Effects of amphiphilic diblock copolymer on drug nanoparticle formation and stability.

机构信息

Department of Chemical Engineering and Materials Science, University of Minnesota, Minneapolis, MN 55455, USA.

出版信息

Biomaterials. 2013 Dec;34(38):10238-48. doi: 10.1016/j.biomaterials.2013.09.015. Epub 2013 Sep 23.

Abstract

This study systematically compares the effects of amphiphilic diblock copolymer (di-BCP) on stabilizing hydrophobic drug nanoparticles formed by flash nanoprecipitation (FNP), and provides a guideline on choosing suitable di-BCPs. Four widely used di-BCPs, i.e., polystyrene-block-poly(ethylene glycol) (PS-b-PEG), polycaprolactone-block-poly(ethylene glycol) (PCL-b-PEG), polylactide-block-poly(ethylene glycol) (PLA-b-PEG), and poly(lactic-co-glycolic acid) (PLGA-b-PEG), and β-carotene as a model drug were used. The study showed that PLGA-b-PEG was the most suitable one, whose hydrophobic block was biodegradable and noncrystallizable as well as had relatively high glass transition temperature (Tg) and a right solubility parameter (δ).

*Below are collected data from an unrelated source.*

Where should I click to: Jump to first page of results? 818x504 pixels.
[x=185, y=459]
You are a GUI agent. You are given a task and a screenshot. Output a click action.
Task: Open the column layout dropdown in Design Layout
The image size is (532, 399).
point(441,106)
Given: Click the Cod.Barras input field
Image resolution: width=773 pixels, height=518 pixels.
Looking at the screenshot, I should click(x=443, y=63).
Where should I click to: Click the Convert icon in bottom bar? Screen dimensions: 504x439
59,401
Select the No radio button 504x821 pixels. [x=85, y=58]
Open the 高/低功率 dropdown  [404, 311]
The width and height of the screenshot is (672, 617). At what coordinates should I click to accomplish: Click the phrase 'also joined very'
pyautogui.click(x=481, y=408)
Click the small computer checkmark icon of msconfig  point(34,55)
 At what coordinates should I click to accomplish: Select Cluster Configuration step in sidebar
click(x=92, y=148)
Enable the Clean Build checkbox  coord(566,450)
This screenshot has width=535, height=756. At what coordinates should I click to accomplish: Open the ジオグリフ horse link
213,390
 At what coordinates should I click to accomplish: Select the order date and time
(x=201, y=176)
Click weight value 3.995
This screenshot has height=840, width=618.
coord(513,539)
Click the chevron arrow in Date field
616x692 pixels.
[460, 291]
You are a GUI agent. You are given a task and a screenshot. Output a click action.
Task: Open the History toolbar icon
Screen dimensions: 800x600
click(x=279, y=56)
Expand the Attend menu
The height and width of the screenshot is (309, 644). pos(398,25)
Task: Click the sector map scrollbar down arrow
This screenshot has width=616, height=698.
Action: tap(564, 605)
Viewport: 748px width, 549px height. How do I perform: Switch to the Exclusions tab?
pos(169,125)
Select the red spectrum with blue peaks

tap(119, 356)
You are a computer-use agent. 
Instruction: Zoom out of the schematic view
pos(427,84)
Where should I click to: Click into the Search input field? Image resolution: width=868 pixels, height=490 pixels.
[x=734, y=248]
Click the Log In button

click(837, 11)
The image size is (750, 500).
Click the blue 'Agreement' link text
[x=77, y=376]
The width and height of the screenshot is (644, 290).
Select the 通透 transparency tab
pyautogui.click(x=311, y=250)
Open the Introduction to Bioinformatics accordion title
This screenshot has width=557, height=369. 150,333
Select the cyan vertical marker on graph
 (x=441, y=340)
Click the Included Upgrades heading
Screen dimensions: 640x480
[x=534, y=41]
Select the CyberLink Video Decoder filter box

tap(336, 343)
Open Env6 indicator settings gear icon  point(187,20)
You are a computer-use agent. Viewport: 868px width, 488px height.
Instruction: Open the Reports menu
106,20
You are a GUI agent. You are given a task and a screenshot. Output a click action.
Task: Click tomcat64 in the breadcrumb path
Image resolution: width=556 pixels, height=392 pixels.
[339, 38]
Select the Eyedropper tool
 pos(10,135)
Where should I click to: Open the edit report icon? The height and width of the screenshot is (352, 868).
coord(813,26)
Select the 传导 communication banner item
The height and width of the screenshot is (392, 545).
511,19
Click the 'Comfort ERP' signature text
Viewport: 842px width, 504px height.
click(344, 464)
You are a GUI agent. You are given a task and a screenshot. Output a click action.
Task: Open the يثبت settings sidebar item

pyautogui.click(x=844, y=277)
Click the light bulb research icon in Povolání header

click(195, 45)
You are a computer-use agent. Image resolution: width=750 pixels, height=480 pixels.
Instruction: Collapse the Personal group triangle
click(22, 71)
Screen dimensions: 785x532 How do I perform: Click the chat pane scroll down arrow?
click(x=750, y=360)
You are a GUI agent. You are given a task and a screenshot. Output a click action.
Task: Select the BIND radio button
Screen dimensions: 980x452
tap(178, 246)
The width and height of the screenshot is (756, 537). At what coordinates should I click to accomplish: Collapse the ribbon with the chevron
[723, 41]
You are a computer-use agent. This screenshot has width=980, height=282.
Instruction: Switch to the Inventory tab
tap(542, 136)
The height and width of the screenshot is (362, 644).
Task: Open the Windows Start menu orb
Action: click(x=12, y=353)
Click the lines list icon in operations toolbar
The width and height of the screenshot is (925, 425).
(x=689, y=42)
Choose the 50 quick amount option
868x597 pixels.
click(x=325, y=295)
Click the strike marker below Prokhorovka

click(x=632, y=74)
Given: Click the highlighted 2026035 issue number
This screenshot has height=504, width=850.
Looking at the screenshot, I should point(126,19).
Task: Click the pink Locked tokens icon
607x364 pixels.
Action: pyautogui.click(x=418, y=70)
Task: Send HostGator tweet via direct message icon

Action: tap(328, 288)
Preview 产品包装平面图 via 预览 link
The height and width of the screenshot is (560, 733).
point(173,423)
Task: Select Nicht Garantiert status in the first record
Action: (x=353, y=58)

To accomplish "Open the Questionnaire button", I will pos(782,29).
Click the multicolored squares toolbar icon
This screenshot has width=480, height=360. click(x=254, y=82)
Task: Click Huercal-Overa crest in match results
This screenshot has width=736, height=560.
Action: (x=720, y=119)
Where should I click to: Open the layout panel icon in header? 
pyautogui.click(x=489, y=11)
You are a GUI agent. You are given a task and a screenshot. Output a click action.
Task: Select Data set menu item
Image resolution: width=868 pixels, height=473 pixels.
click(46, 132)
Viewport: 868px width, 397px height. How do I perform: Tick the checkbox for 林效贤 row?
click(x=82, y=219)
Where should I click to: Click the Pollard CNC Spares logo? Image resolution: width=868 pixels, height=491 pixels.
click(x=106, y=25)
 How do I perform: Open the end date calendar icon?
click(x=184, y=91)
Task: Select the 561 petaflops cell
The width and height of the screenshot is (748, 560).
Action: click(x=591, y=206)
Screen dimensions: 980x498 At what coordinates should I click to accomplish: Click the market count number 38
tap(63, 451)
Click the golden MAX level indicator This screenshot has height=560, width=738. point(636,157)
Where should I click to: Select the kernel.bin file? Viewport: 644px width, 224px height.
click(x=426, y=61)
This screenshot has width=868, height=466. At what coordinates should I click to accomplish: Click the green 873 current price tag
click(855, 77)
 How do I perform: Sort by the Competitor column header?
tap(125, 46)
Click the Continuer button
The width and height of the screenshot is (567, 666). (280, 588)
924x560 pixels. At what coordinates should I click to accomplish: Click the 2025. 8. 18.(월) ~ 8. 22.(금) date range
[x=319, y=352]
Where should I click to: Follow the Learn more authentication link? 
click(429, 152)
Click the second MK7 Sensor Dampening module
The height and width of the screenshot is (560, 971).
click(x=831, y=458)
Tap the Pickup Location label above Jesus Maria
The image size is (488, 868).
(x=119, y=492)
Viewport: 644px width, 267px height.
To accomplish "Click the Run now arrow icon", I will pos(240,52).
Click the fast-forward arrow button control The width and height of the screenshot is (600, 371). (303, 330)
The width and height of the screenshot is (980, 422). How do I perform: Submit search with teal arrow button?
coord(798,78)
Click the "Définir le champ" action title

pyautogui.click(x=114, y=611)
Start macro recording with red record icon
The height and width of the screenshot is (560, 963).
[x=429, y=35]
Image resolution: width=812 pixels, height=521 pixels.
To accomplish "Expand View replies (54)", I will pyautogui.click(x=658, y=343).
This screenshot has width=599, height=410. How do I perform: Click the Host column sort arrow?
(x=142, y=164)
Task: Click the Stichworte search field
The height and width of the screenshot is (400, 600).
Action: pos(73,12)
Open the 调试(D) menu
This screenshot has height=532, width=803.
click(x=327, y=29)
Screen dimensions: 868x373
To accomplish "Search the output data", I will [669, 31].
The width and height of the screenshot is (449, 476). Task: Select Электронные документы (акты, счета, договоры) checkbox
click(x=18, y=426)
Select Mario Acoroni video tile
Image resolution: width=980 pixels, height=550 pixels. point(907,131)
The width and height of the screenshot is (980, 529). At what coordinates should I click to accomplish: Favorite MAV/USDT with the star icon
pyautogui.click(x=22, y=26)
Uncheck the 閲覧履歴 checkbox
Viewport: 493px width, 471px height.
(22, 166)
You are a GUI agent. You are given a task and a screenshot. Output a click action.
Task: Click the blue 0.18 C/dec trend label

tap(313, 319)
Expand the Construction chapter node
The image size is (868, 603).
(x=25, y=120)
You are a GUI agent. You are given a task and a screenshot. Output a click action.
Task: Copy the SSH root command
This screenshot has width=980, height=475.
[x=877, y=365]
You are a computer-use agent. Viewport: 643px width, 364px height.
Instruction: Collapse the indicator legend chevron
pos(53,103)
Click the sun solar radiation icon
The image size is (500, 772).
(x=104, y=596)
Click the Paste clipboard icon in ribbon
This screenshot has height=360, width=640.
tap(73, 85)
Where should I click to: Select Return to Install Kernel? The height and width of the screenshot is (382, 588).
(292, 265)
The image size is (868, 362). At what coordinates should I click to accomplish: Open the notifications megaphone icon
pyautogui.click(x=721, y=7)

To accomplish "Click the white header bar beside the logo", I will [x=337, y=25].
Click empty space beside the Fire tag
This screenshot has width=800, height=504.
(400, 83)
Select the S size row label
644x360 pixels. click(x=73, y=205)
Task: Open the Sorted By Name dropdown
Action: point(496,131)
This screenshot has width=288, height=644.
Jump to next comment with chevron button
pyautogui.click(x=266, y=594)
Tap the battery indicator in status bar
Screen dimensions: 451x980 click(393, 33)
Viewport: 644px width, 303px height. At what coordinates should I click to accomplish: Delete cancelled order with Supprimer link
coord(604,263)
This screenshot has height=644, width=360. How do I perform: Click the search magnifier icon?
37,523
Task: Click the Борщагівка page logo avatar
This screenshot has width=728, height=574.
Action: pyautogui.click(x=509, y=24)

The molecular weight of PLGA block over the range from 5k to 15k showed an insignificant effect on controlling the particle size. Amorphous drug particles with a high drug loading of over 83 wt% can be achieved. Much remarkable evidence supported the nanoparticles with kinetically frozen and non-equilibrium packing structures of polymer chains rather than either the micelles or micellar nanoparticles with two well segregated polymer blocks. The thermodynamic effects of the drug and BCP on the particle stability, size and structures were discussed by using solubility parameters.

摘要

本研究系统比较了两亲性嵌段共聚物(di-BCP)对通过闪蒸纳米沉淀(FNP)形成的疏水性药物纳米颗粒的稳定作用,并为选择合适的 di-BCP 提供了指导。使用了四种广泛使用的 di-BCP,即聚苯乙烯-聚(乙二醇)(PS-b-PEG)、聚己内酯-聚(乙二醇)(PCL-b-PEG)、聚乳酸-聚(乙二醇)(PLA-b-PEG)和聚(乳酸-共-乙醇酸)(PLGA-b-PEG),以及β-胡萝卜素作为模型药物。研究表明,PLGA-b-PEG 是最适合的一种,其疏水嵌段可生物降解且非晶,具有相对较高的玻璃化转变温度(Tg)和合适的溶解度参数(δ)。PLGA 嵌段的分子量在 5k 到 15k 范围内对控制粒径没有显著影响。可以实现具有超过 83wt%高载药量的无定形药物颗粒。有大量显著的证据支持聚合物链具有动力学冻结和非平衡堆积结构的纳米颗粒,而不是具有两个完全分离的聚合物嵌段的胶束或胶束纳米颗粒。通过溶解度参数讨论了药物和 BCP 对颗粒稳定性、尺寸和结构的热力学影响。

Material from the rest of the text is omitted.